In infancy, the majority of cases of dysosteosclerosis are diagnosed as the severe infantile autosomal recessive form of osteopetrosis. However, these patients are not usually anaemic.15 Clinically, the facial features in osteopetrosis consist of macrocephaly and a square shaped head, frontal bossing, ptosis, and strabismus. Progressive pressure on cranial nerves leads to optic atrophy, deafness, and facial palsy. The teeth are abnormal and decay easily and osteomyelitis of the mandible is a complication. Hypochromic anaemia and pancytopenia develop and hepatosplenomegaly results. Radiologically there is early, generalised osteosclerosis with subsequent development of alternating bands of sclerotic and normal bone density and pronounced anterior vascular notches of the vertebral bodies.16 In the latest International Classification and Nosology of Constitutional Disorders of Bone,17 two additional forms presenting in infancy are recognised, one with infantile neuroaxonal dysplasia18 and one with renal tubular acidosis resulting from carbonic anhydrase II deficiency.19,20 The latter condition results in the radiological changes of rickets superimposed on the generalised osteosclerosis of osteopetrosis and is associated with cerebral calcification. The rickets manifest as flared, frayed, relatively osteopenic metaphyses; however, the commoner severe infantile form of osteopetrosis may show pseudorachitic changes at the metaphyses.

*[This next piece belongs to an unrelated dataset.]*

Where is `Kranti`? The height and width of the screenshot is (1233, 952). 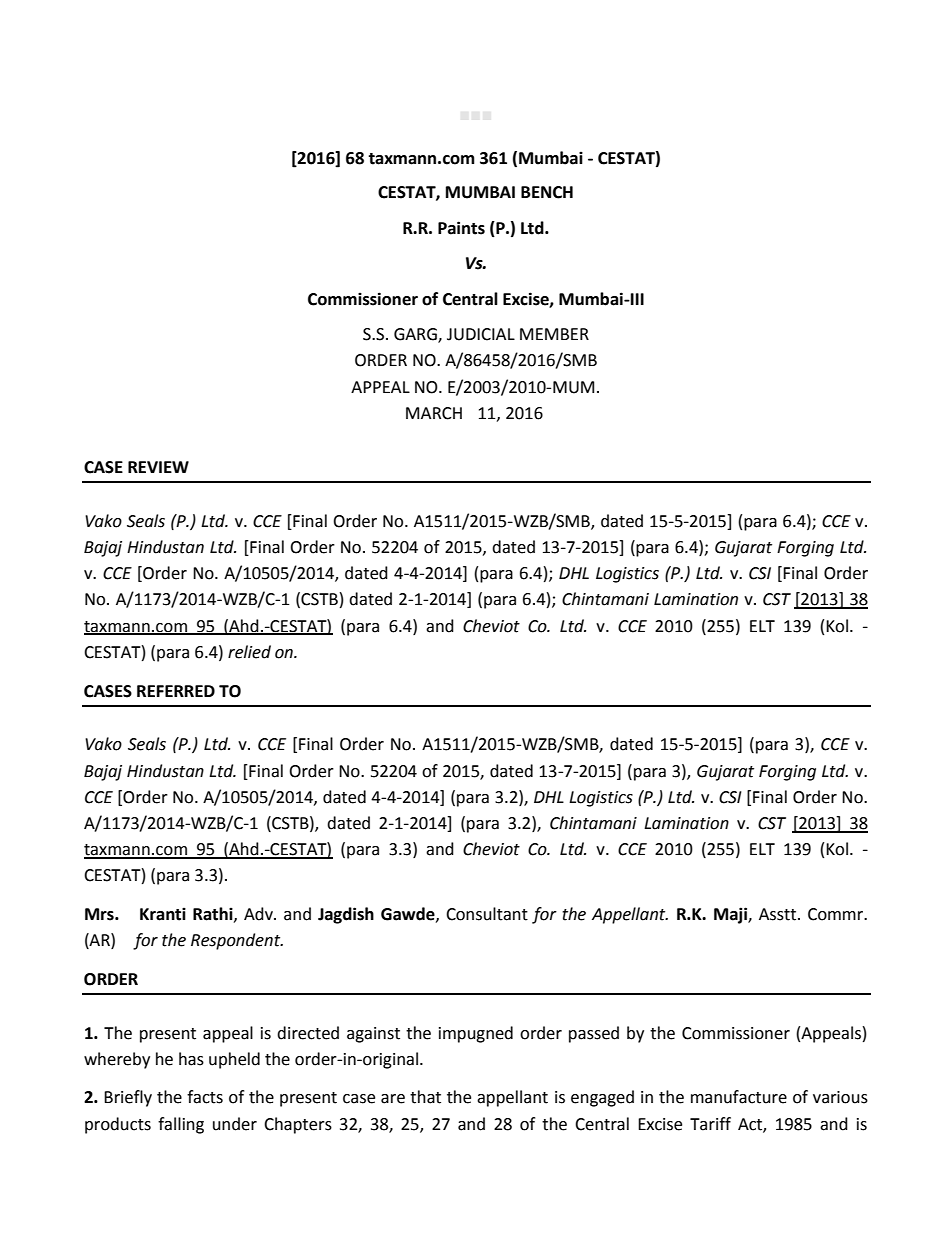
Kranti is located at coordinates (163, 914).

The radiological appearances of case 3, at the age of 6 months, have many features consistent with the diagnosis of neonatal autosomal recessive osteopetrosis. However, the marked flaring and fraying of the metaphyses has the appearance of rickets and would raise the diagnostic possibility of the carbonic anhydrase II deficiency type of osteopetrosis. The bone density at the metaphyses in this case appears to be less than normal and the degree of flaring and fraying present here would be unusual in the common neonatal form of osteopetrosis but would be consistent with the carbonic anhydrase II deficiency form. Platyspondyly, however mild, associated with increased width of the intervertebral spaces is not a feature of the different forms of neonatal osteopetrosis.

The features at the age of 1 year which differentiate case 3 from osteopetrosis are the normal skull vault with no sclerosis, the bulbous expansion of the rib ends and metaphyses, and the patchy, sclerotic nature of the ossification in these areas and in the spine with mild platyspondyly. Early bowing deformities of the femora are present. In addition, the characteristic bone-in-a-bone appearance usually seen in the metacarpals, other tubular bones, and vertebral bodies in osteopetrosis is not present. The bulbous metaphyseal expansion is quite unlike the fluctuating modelling abnormalities of osteopetrosis, in which mild localised widening occurs in association with periods of bone sclerosis, resulting in alternating sclerotic transverse metaphyseal bands. Widening does not occur in areas of normal or relatively reduced bone density.

The role of bone marrow transplantation in this condition remains unclear. It is possible that the skeletal component may be improved; however, it is unlikely that the progressive unexplained neurological deterioration will respond to bone marrow transplantation. Its role in future management of dysosteosclerosis requires further evaluation.

Infantile osteopetrosis is a genetically heterogeneous disease. Currently, two different genes have been identified, one encoding a specific subunit of a vacuolar proton pump, TC1RG1, located in 16p1321,22 and the other, CLCN7, located in 11q13.4-q13.5.23 The milder, adult, autosomal dominant form of osteopetrosis has been considered to be genetically homogeneous, also located in 16p13.24 Dysosteosclerosis has some clinical and radiological features which overlap with the different forms of osteopetrosis. It will be interesting to see whether patients with dysosteosclerosis will link with either of these genes.